----- Task material

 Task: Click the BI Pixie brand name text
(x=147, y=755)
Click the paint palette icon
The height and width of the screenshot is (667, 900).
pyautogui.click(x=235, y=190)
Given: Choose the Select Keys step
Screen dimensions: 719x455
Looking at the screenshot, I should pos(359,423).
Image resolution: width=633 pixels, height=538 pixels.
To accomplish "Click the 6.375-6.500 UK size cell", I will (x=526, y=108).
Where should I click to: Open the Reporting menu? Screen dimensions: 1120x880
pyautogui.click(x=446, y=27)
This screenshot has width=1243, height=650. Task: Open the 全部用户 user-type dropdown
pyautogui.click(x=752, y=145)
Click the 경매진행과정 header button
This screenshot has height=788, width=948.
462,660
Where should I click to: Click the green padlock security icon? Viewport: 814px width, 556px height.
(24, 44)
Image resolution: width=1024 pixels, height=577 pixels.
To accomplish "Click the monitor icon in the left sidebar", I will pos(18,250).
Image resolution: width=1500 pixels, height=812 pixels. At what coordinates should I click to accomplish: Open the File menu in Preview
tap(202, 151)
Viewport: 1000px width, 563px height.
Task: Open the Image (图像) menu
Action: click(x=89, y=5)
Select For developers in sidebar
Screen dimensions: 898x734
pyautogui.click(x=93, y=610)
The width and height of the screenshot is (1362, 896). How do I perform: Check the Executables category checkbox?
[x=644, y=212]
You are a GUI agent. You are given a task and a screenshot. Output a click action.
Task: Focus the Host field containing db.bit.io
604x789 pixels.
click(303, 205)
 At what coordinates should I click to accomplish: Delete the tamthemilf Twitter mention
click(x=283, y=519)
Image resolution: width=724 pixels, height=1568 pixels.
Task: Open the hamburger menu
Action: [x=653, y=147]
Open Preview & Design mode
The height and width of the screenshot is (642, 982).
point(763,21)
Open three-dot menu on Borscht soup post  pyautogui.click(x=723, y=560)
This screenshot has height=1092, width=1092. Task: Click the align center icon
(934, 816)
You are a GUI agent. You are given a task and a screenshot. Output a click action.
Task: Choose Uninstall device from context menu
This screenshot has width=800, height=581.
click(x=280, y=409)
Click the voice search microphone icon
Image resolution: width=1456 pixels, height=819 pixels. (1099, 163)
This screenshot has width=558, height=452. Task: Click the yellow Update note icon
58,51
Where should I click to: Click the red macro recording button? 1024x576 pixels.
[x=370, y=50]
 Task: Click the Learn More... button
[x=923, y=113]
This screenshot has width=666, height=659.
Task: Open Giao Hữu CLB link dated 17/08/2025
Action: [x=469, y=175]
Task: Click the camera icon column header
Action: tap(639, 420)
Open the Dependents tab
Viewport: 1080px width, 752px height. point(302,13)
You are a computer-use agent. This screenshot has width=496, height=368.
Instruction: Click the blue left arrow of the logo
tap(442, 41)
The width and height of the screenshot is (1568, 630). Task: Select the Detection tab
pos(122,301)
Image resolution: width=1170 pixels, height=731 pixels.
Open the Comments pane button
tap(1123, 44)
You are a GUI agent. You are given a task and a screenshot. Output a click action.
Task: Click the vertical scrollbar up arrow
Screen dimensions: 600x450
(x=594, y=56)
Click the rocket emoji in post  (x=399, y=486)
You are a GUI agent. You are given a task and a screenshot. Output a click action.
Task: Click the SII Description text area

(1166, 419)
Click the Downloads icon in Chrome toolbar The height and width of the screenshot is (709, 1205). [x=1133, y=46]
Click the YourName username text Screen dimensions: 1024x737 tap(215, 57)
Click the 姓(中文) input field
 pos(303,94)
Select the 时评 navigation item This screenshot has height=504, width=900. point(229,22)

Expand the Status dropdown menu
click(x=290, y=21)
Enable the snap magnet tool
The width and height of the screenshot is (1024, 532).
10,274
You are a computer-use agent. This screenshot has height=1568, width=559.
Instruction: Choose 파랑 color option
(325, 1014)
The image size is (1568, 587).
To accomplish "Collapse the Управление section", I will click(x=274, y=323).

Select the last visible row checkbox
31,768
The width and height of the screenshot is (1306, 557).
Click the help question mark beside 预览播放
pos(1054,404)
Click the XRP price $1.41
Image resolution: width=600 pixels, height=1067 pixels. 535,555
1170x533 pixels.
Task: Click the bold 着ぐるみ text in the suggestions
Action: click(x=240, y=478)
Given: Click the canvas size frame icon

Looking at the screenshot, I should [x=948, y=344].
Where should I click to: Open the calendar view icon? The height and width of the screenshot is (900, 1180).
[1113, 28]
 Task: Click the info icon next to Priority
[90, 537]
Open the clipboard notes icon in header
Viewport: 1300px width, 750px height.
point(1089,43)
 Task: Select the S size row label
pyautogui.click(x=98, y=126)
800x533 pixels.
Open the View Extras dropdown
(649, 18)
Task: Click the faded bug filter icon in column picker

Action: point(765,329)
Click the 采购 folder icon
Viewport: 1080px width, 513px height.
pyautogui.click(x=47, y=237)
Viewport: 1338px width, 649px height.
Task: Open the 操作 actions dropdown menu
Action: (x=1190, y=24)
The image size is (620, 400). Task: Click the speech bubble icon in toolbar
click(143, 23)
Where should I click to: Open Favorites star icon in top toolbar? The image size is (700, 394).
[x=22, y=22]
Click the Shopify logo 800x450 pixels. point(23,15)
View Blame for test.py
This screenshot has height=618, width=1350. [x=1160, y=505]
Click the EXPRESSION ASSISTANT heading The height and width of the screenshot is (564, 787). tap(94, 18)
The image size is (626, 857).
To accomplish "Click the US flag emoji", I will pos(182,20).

----------

» Directions: The full set of records is to be written out once more, word for word.

» Response to this exercise:
 Task: Click the BI Pixie brand name text
(x=147, y=755)
Click the paint palette icon
The height and width of the screenshot is (667, 900).
pyautogui.click(x=235, y=190)
Given: Choose the Select Keys step
Screen dimensions: 719x455
Looking at the screenshot, I should pos(359,423).
Image resolution: width=633 pixels, height=538 pixels.
To accomplish "Click the 6.375-6.500 UK size cell", I will (x=526, y=108).
Where should I click to: Open the Reporting menu? Screen dimensions: 1120x880
pyautogui.click(x=446, y=27)
This screenshot has width=1243, height=650. Task: Open the 全部用户 user-type dropdown
pyautogui.click(x=752, y=145)
Click the 경매진행과정 header button
This screenshot has height=788, width=948.
462,660
Where should I click to: Click the green padlock security icon? Viewport: 814px width, 556px height.
(24, 44)
Image resolution: width=1024 pixels, height=577 pixels.
To accomplish "Click the monitor icon in the left sidebar", I will pos(18,250).
Image resolution: width=1500 pixels, height=812 pixels. At what coordinates should I click to accomplish: Open the File menu in Preview
tap(202, 151)
Viewport: 1000px width, 563px height.
Task: Open the Image (图像) menu
Action: click(x=89, y=5)
Select For developers in sidebar
Screen dimensions: 898x734
pyautogui.click(x=93, y=610)
The width and height of the screenshot is (1362, 896). How do I perform: Check the Executables category checkbox?
[x=644, y=212]
You are a GUI agent. You are given a task and a screenshot. Output a click action.
Task: Focus the Host field containing db.bit.io
604x789 pixels.
click(303, 205)
 At what coordinates should I click to accomplish: Delete the tamthemilf Twitter mention
click(x=283, y=519)
Image resolution: width=724 pixels, height=1568 pixels.
Task: Open the hamburger menu
Action: [x=653, y=147]
Open Preview & Design mode
The height and width of the screenshot is (642, 982).
point(763,21)
Open three-dot menu on Borscht soup post  pyautogui.click(x=723, y=560)
This screenshot has height=1092, width=1092. Task: Click the align center icon
(934, 816)
You are a GUI agent. You are given a task and a screenshot. Output a click action.
Task: Choose Uninstall device from context menu
This screenshot has width=800, height=581.
click(x=280, y=409)
Click the voice search microphone icon
Image resolution: width=1456 pixels, height=819 pixels. (1099, 163)
This screenshot has width=558, height=452. Task: Click the yellow Update note icon
58,51
Where should I click to: Click the red macro recording button? 1024x576 pixels.
[x=370, y=50]
 Task: Click the Learn More... button
[x=923, y=113]
This screenshot has width=666, height=659.
Task: Open Giao Hữu CLB link dated 17/08/2025
Action: [x=469, y=175]
Task: Click the camera icon column header
Action: tap(639, 420)
Open the Dependents tab
Viewport: 1080px width, 752px height. point(302,13)
You are a computer-use agent. This screenshot has width=496, height=368.
Instruction: Click the blue left arrow of the logo
tap(442, 41)
The width and height of the screenshot is (1568, 630). Task: Select the Detection tab
pos(122,301)
Image resolution: width=1170 pixels, height=731 pixels.
Open the Comments pane button
tap(1123, 44)
You are a GUI agent. You are given a task and a screenshot. Output a click action.
Task: Click the vertical scrollbar up arrow
Screen dimensions: 600x450
(x=594, y=56)
Click the rocket emoji in post  (x=399, y=486)
You are a GUI agent. You are given a task and a screenshot. Output a click action.
Task: Click the SII Description text area

(1166, 419)
Click the Downloads icon in Chrome toolbar The height and width of the screenshot is (709, 1205). [x=1133, y=46]
Click the YourName username text Screen dimensions: 1024x737 tap(215, 57)
Click the 姓(中文) input field
 pos(303,94)
Select the 时评 navigation item This screenshot has height=504, width=900. point(229,22)

Expand the Status dropdown menu
click(x=290, y=21)
Enable the snap magnet tool
The width and height of the screenshot is (1024, 532).
10,274
You are a computer-use agent. This screenshot has height=1568, width=559.
Instruction: Choose 파랑 color option
(325, 1014)
The image size is (1568, 587).
To accomplish "Collapse the Управление section", I will click(x=274, y=323).

Select the last visible row checkbox
31,768
The width and height of the screenshot is (1306, 557).
Click the help question mark beside 预览播放
pos(1054,404)
Click the XRP price $1.41
Image resolution: width=600 pixels, height=1067 pixels. 535,555
1170x533 pixels.
Task: Click the bold 着ぐるみ text in the suggestions
Action: click(x=240, y=478)
Given: Click the canvas size frame icon

Looking at the screenshot, I should [x=948, y=344].
Where should I click to: Open the calendar view icon? The height and width of the screenshot is (900, 1180).
[1113, 28]
 Task: Click the info icon next to Priority
[90, 537]
Open the clipboard notes icon in header
Viewport: 1300px width, 750px height.
point(1089,43)
 Task: Select the S size row label
pyautogui.click(x=98, y=126)
800x533 pixels.
Open the View Extras dropdown
(649, 18)
Task: Click the faded bug filter icon in column picker

Action: point(765,329)
Click the 采购 folder icon
Viewport: 1080px width, 513px height.
pyautogui.click(x=47, y=237)
Viewport: 1338px width, 649px height.
Task: Open the 操作 actions dropdown menu
Action: (x=1190, y=24)
The image size is (620, 400). Task: Click the speech bubble icon in toolbar
click(143, 23)
Where should I click to: Open Favorites star icon in top toolbar? The image size is (700, 394).
[x=22, y=22]
Click the Shopify logo 800x450 pixels. point(23,15)
View Blame for test.py
This screenshot has height=618, width=1350. [x=1160, y=505]
Click the EXPRESSION ASSISTANT heading The height and width of the screenshot is (564, 787). tap(94, 18)
The image size is (626, 857).
To accomplish "Click the US flag emoji", I will pos(182,20).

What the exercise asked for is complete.